Accueil

Personnages

Monuments

Evènements

Dossiers

Documents

Eux aussi

qui suis-je ?

contactez-moi

 

La médecine en milieu rural
au 19e siècle en France
et en Belgique dans le home Sainte Elisabeth à Waimes

Transposition pour le Web du travail d'Aurore Melotte

1. Introduction

La médecine, comme toutes les disciplines scientifiques, a évolué à travers les siècles. Elle a maintenant atteint un niveau assez perfectionné. Mais comment cela se passait-il il y a un peu plus de 100 ans?
Les médecins de campagnes étaient connus de tous les habitants du village dans lequel ils pratiquaient. Quand ils s'installaient et qu'ils n'étaient pas de la région, le plus difficile pour eux était de se faire accepter. Pour ce faire, ils essayaient de respecter les coutumes du village et d'y participer, de parler le dialecte des habitants et d'être proches des gens.
Dans les campagnes, ils étaient confrontés à un autre problème. Les paysans rejetaient les médecins et refusaient parfois de les appeler. Ils étaient encore ancrés dans une société très religieuse et un peu "magique". Ils préfèraient souvent recourir au sorcier du coin avant le médecin. De plus un médecin devait être payé et espérait l'être en pièces d'argent, même s'il devait souvent se contenter d'un poulet, de fruits ou d'oeufs...

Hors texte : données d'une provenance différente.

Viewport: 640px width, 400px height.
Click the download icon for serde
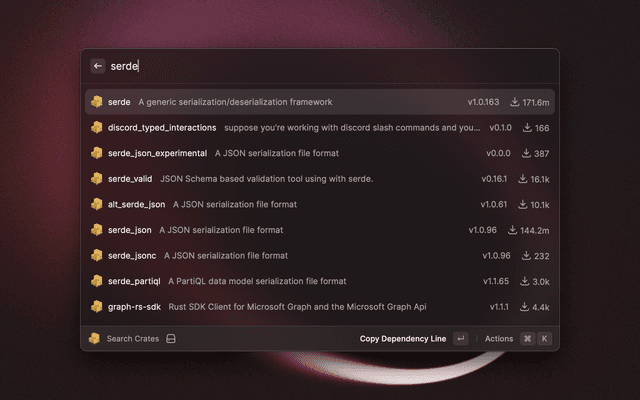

2. La médecine en milieu rural au 19ème siècle en France

La deuxième partie du 19ème siècle est une période de grands progrès pour la médecine avec la découverte de sérums, de vaccins, de la chirurgie et de l'obstétrique, grâce à l'anesthésie et à l'asepsie.
Bien sûr, toutes ces découvertes sont minimes à côté des antibiotiques qui n'arriveront qu'un siècle plus tard.
Mais ces progrès ne parviendront que tradivement dans les campagnes et seront appliqués de manière variable, suivant la formation et l'ouverture scientifique du praticien.

Il est important de marquer la différence entre l'officier de santé et le docteur.
Le docteur exerce dans les villes et a une formation poussée(cinq examens plus une thèse), alors que l'officier de santé a une formation moins poussée(trois examens) et exerce essentiellement dans les campagnes.
L'officier de santé doit en principe recourir au docteur dans les cas graves mais cela n'est pas toujours possible. En effet, les distances sont parfois longues entre le village et la ville la plus proche.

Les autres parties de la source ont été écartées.